▶ _Quoted text_:
┌────────
A series \({\sum \nolimits _{n=0}^{\infty } a(n)q^n}\) is said to be lacunary if “almost all” of its coefficients are zero; that is, if we have

$$\begin{aligned} \displaystyle {\lim _{x \rightarrow \infty } \frac{ \# \{ 0 \le n < x : a(n)=0 \} }{x}=1}. \end{aligned}$$

Two examples of generating functions which are lacunary come from identities due to Euler and Jacobi:

$$\begin{aligned} \prod _{n = 1}^{\infty } \left( 1-q^{n} \right)= & {} \sum _{m= -\infty }^{\infty } (-1)^{m}q^{\frac{3m^{2}+m}{2}}, \end{aligned}$$

(1.1)

$$\begin{aligned} \prod _{n = 1}^\infty (1-q^{n})^3= & {} \sum _{m =-\infty }^{\infty } (-1)^{m}(2m+1)q^{\frac{m^2+m}{2}}. \end{aligned}$$

(1.2)

These combinatorial identities all have partition-theoretic interpretations. For example, Euler’s identity (1.1) gives a recurrence for calculating p(n), the number of partitions of n. Further, they are all related to modular forms by the Dedekind \(\eta \)-function,

$$\begin{aligned} \eta (z) :=q^{\frac{1}{24}} \prod _{n = 1}^\infty (1-q^{n}), \end{aligned}$$

(1.3)

where \(q=e^{2\pi i z}\) and \(\text {Im}(z)>0\). It is well-known that \(\eta (24z)\) is a weight \(\frac{1}{2}\) modular cusp form on \(\Gamma _{0}(576)\) with Nebentypus character \(\left( \frac{12}{n} \right) \). For background on modular forms, see [8].
└────────
▶ _What you need to do_:
(1) List every mathematician named in the passage on lacunary series.
(2) From the passage on lacunary series, copy the part that begins with the words containing "These combinatorial identities" and ends with "modular forms, see [8].".

▶ _Dataset extract_:
┌────────
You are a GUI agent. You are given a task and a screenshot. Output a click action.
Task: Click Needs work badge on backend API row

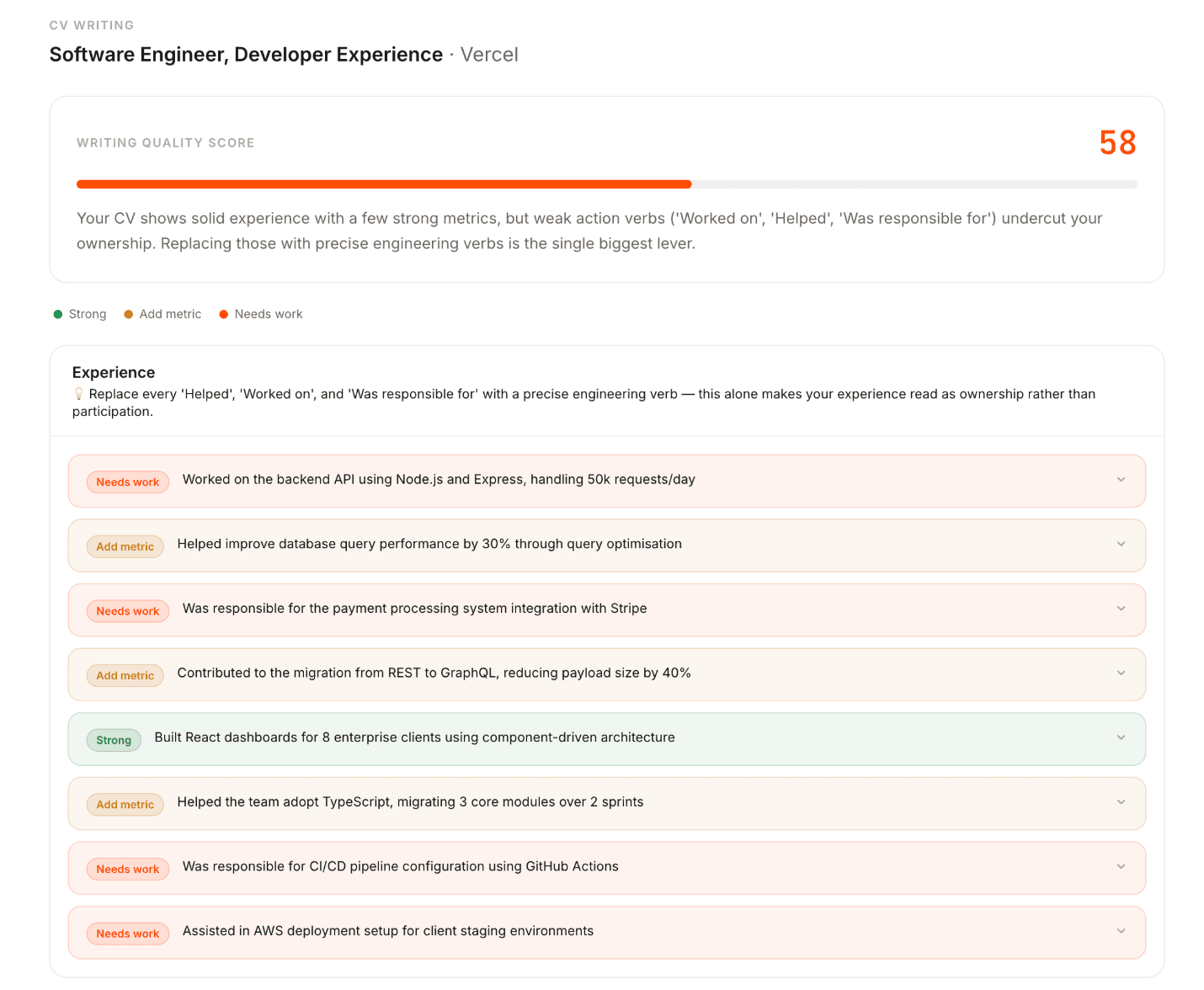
└────────
▶ _Exercise results_:
(1) Euler, Jacobi, Dedekind

(2)
These combinatorial identities all have partition-theoretic interpretations. For example, Euler’s identity (1.1) gives a recurrence for calculating p(n), the number of partitions of n. Further, they are all related to modular forms by the Dedekind \(\eta \)-function,

$$\begin{aligned} \eta (z) :=q^{\frac{1}{24}} \prod _{n = 1}^\infty (1-q^{n}), \end{aligned}$$

(1.3)

where \(q=e^{2\pi i z}\) and \(\text {Im}(z)>0\). It is well-known that \(\eta (24z)\) is a weight \(\frac{1}{2}\) modular cusp form on \(\Gamma _{0}(576)\) with Nebentypus character \(\left( \frac{12}{n} \right) \). For background on modular forms, see [8].